4. The number of shares of Class A Common Stock issued was determined based on a valuation of $207,500,000 for First Allied divided by $18.42 per share, the volume-weighted average price of the Class A Common Stock on January 15, 2014. The value of the shares of Class A common stock issued was $239,154,443, based on $21.23, the closing price per share of Class A Common Stock on June 30, 2014.

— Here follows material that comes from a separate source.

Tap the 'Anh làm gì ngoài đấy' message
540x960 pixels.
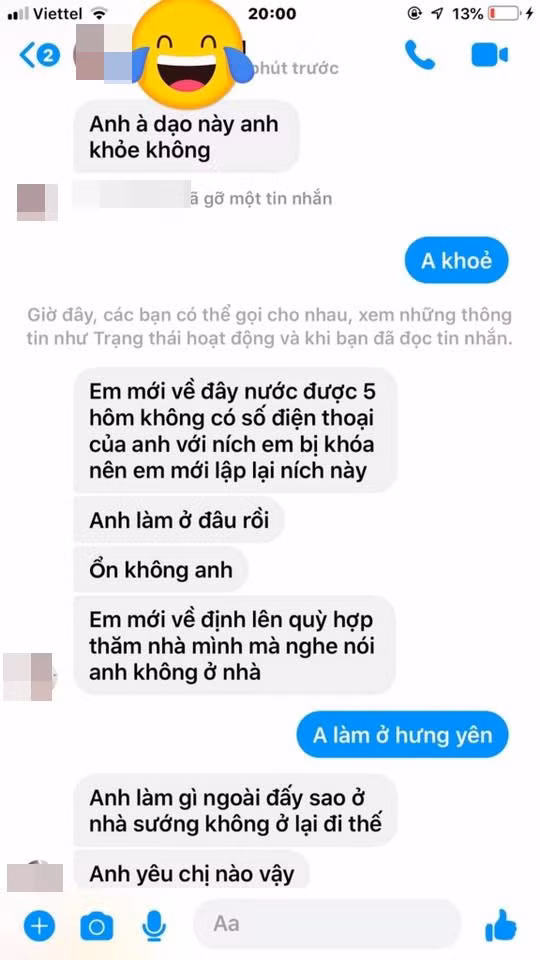coord(236,810)
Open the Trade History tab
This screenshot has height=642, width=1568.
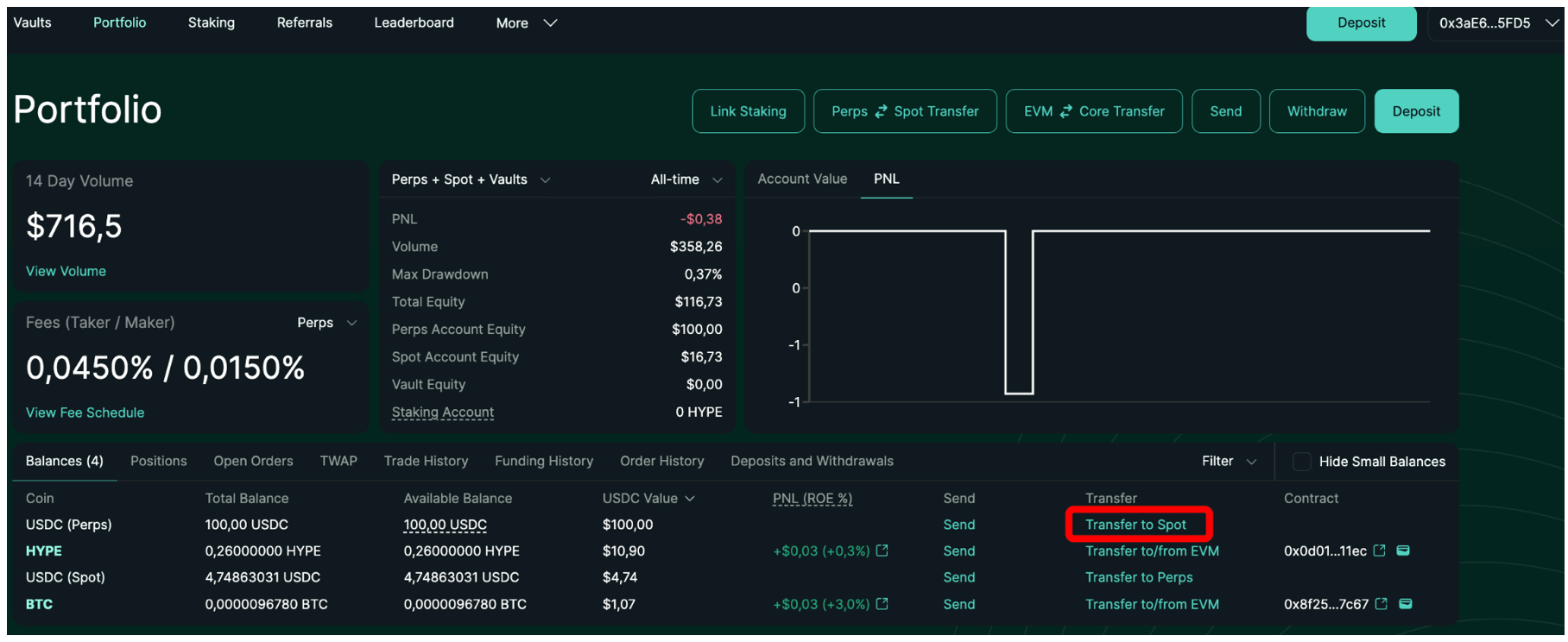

5. As previously reported on its Form 4, the securities are held by RCAP Equity, LLC. RCAP Equity, LLC directly owns 11,200,000 shares of Class A Common Stock. The number above represents the reporting person's pro rata interest in RCAP Equity, LLC, of which the reporting person is a member. Control of RCAP Equity, LLC is exclusively vested in Messrs. Nicholas S. Schorsch and William M. Kahane, who are managing members of RCAP Equity, LLC. The reporting person disclaims pecuniary interest in the reported securities except to the extent of his economic interest therein.
/s/ Peter M. Budko 07/02/2014
** Signature of Reporting Person Date
Reminder: Report on a separate line for each class of securities beneficially owned directly or indirectly.
* If the form is filed by more than one reporting person, see Instruction 4 (b)(v).
** Intentional misstatements or omissions of facts constitute Federal Criminal Violations See 18 U.S.C. 1001 and 15 U.S.C. 78ff(a).